Ian Pearce in action for Blackburn

 

Nonetheless, in the space of a few seconds I’d seen all I needed to compile a comprehensive scouting report for the West Stand: Not much to fear here, fellas. I’ve seen forklift trucks with better technique than him.

Sixty seconds later Shearer got the ball deep and set Pearce through on goal. His first touch gave him a shooting angle, the second rifled a winner into the bottom corner from fully 20 yards past an utterly confused Ludo Miklosko.

What’s a big lump like that doing hitting a ball so sweetly?

Fast forward four years and Arsenal’s Alex Manninger was thinking the same thing. He was 12 minutes into an FA Cup tie at Highbury and the Gunners ‘keeper had been beaten all ends up by a left-foot screamer from West Ham’s durable centre-back Ian Pearce. It was the Big Fella’s first goal for his boyhood club and a reminder that appearances can be utterly deceiving.

Pearce had arrived from Blackburn in September 1997 after a bidding war between the Irons and Crystal Palace. Within weeks it was clear that the new arrival was worth every penny of his £2.3m fee. What marked Pearce out immediately was his versatility. In fairness, I thought the same when I first saw him that night in 1994. This lad could conceivably be a Premier League defender, a bailiff, or a bare-knuckle boxer. Never did I imagine he’d become one of our most important signings of the decade.

Within passages of the same game Pearce could be a dominant aerial presence, a cultured libero striding into midfield, or a wing-back bombing forward down the flanks. From 1997 onwards Harry Redknapp established us as top-ten outfit and whilst some of the more exotic names (Berkovic, Di Canio et al) stole the limelight, Pearcey’s consistency was at the heart of that transformation.

Ian Pearce
He followed up his first goal at Highbury with an impressive strike from wing-back versus Leeds three weeks later. The following season he found his natural calling, establishing himself as part of a three-man central defence alongside Rio Ferdinand and Neil Ruddock. He made 33 league appearances as Harry Redknapp’s team finished fifth in the top-flight – their best position since the halcyon days of 1986. Pearce’s consistency was rewarded with a second-place finish in the Hammer of the Year awards.

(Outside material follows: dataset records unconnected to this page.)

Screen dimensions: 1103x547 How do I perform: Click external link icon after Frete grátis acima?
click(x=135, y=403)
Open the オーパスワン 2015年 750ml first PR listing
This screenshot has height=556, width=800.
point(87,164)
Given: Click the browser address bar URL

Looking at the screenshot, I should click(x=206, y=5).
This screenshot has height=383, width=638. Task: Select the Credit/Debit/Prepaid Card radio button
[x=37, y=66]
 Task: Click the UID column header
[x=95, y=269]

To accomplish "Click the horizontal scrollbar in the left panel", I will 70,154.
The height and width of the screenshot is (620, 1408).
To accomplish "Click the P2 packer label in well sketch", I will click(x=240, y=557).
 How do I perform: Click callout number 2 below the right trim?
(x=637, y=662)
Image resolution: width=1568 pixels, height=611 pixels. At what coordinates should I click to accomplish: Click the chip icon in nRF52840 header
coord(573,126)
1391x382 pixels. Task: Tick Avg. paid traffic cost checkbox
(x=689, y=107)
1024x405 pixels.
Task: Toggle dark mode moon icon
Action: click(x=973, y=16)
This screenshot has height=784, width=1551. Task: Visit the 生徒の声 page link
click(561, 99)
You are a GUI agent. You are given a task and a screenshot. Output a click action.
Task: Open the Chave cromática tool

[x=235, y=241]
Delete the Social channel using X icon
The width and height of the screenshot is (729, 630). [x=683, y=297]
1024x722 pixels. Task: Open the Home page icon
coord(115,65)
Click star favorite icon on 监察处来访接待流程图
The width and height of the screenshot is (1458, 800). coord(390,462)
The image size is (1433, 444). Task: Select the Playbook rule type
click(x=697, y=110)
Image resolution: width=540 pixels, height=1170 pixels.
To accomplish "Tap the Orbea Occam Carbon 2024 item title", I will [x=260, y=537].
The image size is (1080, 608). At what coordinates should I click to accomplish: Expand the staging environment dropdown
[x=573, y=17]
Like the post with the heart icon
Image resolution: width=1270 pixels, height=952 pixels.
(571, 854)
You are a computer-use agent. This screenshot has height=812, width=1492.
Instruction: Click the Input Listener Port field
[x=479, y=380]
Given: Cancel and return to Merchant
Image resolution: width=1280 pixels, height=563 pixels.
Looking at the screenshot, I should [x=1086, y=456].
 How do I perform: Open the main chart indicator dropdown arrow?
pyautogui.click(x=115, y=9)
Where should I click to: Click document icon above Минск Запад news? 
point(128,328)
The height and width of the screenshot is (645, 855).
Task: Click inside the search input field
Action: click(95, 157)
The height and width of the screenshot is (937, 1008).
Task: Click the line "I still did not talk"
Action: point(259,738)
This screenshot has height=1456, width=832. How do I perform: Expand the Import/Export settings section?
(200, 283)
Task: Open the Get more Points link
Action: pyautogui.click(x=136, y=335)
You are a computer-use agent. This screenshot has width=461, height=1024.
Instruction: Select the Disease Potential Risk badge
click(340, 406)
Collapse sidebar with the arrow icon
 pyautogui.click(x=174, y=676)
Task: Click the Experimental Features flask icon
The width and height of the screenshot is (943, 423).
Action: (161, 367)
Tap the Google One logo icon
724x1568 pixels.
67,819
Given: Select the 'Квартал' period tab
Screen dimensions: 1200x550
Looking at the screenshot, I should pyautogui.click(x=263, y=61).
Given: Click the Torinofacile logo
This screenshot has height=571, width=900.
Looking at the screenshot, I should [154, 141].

It was a glorious time to be a West Ham fan. The squad Redknapp was assembling genuinely felt like one of the most exciting in the league: Hislop in goal, Pearce and Ferdinand at the back, Berkovic in midfield, Di Canio up front. We were going places. 

Unfortunately, Ian Pearce’s next destination was the emergency room. A training ground tackle left his ankle ligaments in tatters. It was an injury that completely derailed his Upton Park career, as further niggles restricted him to just 22 starts in the next three seasons. 

He finally returned to the first team for a consistent spell in late 2001/02, his arrival coinciding with a spell of late-season form that took Glen Roeder’s side to seventh in the table. The following year, injuries elsewhere tested his versatility to the full and once again he found himself playing emergency striker. Only this time there was no Shearer alongside him, and we slipped into relegation.

He stayed to help us fight back, before moving to Fulham as part of Alan Pardew’s rebuild. Football fans remember Ian Pearce as a respectable operator at Premier League level. West Ham fans remember him as a key part of one of the best teams in the last 30 years, and someone who’s always welcomed back in east London.